I am writing today in the hopes of getting the community’s feedback on whether I’m crazy or not, and hopefully we will even affect the way Asana manages their API.
When you(Asana) make updates to the API, even when tiny updates, it somehow always causes problems in our company’s day-to-day. Frankly, it also hurts the morale of our small development team to continuously have to update our code. For example, today, all of our scripts that connect to the Asana API stopped working. To fix our errors, I found out that I now had to replace “id” with “gid”. Thats ALL I had to do. While a quick fix, it is absurd that this happened in the first place.
It is very important that I have an understanding and empathy for why you keep making changes to the API like this. I have some questions, please kindly review them:
- Why dont you have an API system that has versions, and allows us to upgrade versions on our own time?

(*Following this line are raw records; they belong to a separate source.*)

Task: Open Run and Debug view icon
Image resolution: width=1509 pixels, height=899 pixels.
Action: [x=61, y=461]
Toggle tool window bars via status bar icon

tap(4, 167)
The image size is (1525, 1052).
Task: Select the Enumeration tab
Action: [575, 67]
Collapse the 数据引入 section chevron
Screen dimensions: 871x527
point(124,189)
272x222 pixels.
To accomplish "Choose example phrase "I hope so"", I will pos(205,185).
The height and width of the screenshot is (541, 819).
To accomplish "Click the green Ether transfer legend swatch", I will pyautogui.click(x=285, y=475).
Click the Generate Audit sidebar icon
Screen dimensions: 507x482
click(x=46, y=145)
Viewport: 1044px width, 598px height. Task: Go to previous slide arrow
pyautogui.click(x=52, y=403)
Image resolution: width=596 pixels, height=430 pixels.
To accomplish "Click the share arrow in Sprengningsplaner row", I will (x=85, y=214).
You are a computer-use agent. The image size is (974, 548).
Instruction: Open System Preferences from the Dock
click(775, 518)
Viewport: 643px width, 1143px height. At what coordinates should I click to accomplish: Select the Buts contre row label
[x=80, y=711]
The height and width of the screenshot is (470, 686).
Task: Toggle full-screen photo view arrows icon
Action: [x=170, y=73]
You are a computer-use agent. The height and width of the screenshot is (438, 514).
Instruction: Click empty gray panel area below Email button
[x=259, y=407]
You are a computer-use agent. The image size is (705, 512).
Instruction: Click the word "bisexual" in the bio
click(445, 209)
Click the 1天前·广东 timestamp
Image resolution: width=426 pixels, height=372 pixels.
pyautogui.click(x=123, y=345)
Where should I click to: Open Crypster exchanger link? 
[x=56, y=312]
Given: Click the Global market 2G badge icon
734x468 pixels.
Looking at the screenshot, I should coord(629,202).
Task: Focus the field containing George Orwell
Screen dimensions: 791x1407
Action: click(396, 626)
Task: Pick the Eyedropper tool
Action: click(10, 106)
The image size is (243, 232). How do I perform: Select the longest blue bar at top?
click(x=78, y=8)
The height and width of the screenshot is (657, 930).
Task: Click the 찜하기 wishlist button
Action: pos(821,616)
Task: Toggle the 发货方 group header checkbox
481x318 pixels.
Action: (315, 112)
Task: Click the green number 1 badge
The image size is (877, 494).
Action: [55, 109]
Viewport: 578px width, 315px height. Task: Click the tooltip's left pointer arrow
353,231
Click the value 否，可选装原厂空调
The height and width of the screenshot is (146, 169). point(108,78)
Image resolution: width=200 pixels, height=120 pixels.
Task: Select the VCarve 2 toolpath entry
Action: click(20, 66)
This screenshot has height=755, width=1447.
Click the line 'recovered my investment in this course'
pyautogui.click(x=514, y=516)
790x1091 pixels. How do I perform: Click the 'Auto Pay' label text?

- Should I assume, every time you make an update that causes an error in my code, its because you have a huge security flaw that you had to fix? If it isnt security related, why make the change at all knowing that many companies will have to rewrite their scripts?
- Why did you feel the need to drop “id” from the API response on project info and task info? I understand it was a duplicate of “gid”, but is that really the only reason?
I am honestly beyond frustrated, because we run a small company and I’m literally tired of being called out of meetings to fix errors like this. I am not an expert developer. But I have seen competitors, well funded with teams of developers just like you, manage API systems in a much easier way for me. They create API versions, and allow us to upgrade the API version on our own time, with an understanding that teams around the globe depend on STABILITY in their API calls.
Despite my anger and frustration, and the fact that we are a tiny subscriber to you money-wise, please read this message with open eyes and seriously consider the position we are in as a 2-man development team.
Thank you for reading.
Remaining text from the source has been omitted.